National service needs to be a national priority
Every few years a laudatory call is made for instituting a universal program of national service. Most recently, No Labels has made this a plank of its 2020 Unity Agenda and Democratic presidential candidate Pete Buttigieg has taken up the cause as well. While we are long past the era of the draft, national service is an important ideal and it is essential to consider incremental steps now to move toward an ultimate goal of universal service.
Americans have lost much of their sense of common communal responsibility. While the draft made military service common for males in past decades, over the past three decades, less than 5 percent of society has served in the military and a much smaller number has participated in the Peace Corps and AmeriCorps. This has resulted in a loss of our common perspective from shared experiences, which is making it harder to heal our divisions and solve our challenges.

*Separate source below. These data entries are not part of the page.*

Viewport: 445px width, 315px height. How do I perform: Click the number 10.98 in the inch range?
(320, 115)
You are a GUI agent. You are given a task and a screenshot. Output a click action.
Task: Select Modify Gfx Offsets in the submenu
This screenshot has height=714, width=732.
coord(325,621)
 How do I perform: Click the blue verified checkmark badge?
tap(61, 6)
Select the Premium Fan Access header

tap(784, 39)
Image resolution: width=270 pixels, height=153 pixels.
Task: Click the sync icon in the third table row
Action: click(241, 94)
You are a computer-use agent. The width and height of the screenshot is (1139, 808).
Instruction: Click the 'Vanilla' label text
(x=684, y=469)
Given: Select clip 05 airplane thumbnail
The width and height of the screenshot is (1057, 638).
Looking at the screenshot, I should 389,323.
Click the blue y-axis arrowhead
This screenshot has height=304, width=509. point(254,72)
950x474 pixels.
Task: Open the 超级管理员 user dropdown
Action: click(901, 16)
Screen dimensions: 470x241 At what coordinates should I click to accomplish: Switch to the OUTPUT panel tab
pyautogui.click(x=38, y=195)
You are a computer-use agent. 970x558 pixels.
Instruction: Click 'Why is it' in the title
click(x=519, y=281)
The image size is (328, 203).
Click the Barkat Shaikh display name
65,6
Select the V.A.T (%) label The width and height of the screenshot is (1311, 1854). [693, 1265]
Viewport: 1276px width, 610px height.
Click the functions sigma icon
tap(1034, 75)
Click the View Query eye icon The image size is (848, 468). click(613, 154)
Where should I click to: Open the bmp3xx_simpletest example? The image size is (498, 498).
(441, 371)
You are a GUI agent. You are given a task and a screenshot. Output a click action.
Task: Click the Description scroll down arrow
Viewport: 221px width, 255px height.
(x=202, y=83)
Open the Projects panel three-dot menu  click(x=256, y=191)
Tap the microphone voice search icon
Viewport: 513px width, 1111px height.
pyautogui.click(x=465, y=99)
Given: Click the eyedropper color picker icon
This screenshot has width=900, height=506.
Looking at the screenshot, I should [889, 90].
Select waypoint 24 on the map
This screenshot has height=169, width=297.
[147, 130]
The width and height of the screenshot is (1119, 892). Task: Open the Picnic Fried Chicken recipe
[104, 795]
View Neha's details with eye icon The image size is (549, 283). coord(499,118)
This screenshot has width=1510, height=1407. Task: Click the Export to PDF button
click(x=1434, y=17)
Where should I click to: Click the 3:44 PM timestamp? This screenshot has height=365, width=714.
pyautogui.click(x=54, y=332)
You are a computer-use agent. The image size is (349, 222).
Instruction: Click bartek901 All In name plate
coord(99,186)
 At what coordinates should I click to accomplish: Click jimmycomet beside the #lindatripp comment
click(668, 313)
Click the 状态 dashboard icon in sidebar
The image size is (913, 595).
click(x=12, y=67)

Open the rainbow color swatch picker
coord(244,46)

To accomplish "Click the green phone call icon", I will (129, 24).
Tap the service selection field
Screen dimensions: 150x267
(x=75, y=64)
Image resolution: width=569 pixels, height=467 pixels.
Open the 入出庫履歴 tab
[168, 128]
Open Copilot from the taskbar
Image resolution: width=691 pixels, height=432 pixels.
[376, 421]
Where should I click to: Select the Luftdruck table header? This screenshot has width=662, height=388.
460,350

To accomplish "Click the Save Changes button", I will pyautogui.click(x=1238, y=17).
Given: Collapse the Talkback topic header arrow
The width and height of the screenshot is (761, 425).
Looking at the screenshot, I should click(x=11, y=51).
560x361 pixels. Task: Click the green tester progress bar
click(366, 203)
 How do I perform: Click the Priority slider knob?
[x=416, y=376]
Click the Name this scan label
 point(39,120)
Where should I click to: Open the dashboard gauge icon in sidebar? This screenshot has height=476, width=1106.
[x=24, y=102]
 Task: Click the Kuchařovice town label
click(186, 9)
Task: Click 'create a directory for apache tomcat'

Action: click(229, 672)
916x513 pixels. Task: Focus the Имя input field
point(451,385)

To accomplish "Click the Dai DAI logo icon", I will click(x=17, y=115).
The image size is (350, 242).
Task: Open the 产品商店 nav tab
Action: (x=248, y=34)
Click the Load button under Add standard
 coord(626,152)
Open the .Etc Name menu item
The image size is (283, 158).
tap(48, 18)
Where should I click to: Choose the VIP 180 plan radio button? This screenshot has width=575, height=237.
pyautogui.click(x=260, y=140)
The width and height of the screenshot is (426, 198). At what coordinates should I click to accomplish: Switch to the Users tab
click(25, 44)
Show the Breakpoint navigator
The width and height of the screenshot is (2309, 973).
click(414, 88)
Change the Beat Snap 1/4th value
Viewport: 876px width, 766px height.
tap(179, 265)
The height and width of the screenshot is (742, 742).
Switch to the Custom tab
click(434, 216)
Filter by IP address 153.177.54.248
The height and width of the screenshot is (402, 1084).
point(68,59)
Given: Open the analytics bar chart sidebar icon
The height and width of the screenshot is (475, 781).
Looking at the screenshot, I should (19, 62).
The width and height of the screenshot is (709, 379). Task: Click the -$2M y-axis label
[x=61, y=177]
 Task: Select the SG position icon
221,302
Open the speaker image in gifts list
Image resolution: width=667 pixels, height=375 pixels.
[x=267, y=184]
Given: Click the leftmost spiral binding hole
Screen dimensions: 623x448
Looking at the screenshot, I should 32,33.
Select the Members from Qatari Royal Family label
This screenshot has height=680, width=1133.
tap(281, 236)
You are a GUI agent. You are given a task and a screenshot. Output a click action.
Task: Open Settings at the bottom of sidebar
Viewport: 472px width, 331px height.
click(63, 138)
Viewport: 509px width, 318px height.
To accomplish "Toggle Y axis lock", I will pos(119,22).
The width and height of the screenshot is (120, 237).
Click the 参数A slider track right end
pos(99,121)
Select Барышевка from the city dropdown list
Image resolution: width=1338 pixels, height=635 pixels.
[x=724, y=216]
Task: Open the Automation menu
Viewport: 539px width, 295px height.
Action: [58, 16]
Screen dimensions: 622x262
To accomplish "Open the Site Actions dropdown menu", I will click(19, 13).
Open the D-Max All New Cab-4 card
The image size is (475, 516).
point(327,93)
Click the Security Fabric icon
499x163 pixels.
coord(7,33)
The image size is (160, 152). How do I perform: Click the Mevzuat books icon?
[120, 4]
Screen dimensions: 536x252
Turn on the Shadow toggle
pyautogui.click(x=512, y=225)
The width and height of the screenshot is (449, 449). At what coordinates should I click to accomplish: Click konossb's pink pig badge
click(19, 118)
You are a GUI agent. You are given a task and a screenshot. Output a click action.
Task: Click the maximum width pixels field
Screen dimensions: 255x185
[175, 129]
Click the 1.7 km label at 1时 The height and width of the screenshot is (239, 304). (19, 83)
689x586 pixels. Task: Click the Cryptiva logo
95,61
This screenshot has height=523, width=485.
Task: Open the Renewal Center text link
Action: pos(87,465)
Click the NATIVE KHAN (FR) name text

Expanded national service can help heal those wounds by promoting a new patriotism and commitment among Americans to the U.S., and our security at home. As we debate a move to mandatory universal national service, there are five incremental initiatives that can be taken now to, over time, vastly expand the ranks of Americans serving the country.
It begins with expanding the service programs we already have and that work well. While the U.S. military is right for many, other service-minded Americans have joined AmeriCorps, which enables people to serve communities across America and Peace Corps, which enables them to serve communities around the world. While some are pushing to shrink these programs, now is really the time to expand them and their mission as the base of non-military national service.
Second, the federal government could also sponsor a service-related gap-year program as a means to experiment with and ramp up broader national service, and create gap year options for those who cannot afford them. Gap-years have become increasingly in vogue as an opportunity to learn and grow before college. These gap-years, however, are rarely tied to giving back and often are limited to those in a higher financial sphere. A government-sponsored gap-year program that focused on national service could serve as a means to both expand opportunities to those with less financial ability to undertake a gap-year experience and could create programs that provide public service. Additionally, to save costs, such efforts can be developed and sponsored by private sector companies.
Third, the U.S. has a long history of providing tuition support to individuals who served in the military, including with the G.I. Bill post World War II and more recently as part of the Post-9/11 G.I. Bill. Additionally, while tied to post-college activities, there are already college loan forgiveness programs tied to public service outside of military service. At a time when college tuition is prohibitive for many, providing tuition assistance to those who perform national service could be a means to both incentivize national service and make college more affordable for those in need.
The federal government could also make national service a consideration for U.S. government positions and fellowship programs. Today, being a veteran provides an advantage when applying for federal jobs. National service could be placed in a similar category.
Finally, any effort to revitalize national service also requires an effort to improve the parlous state of civic education in America. Surveys have revealed that very few Americans grasp or appreciate the full rights and responsibilities of citizenship and the workings of our government. Former Justice Sandra Day O’Connor founded iCivics in 2009 to reimagine civic education. Her vision was clear and ambitious: To cultivate a new generation of students for thoughtful and active citizenship. Nonprofit advocacy is important but not sufficient. A true commitment to civics education must be made – with more resources and attention provided at every level of government – to ensure we are preparing our young people either in high school or as part of their service year, or both.
National service won’t fix everything that ails America. But in helping Americans from different places and perspectives work together to serve their country, it can start to bridge a divide that simply must be healed for Americans to come together to solve our toughest problems.
Clarine Nardi Riddle is a cofounder of No Labels – a national movement of Democrats, Republicans and independents working to unite our divided country – and former chief of staff for U.S. Senator Joe Lieberman.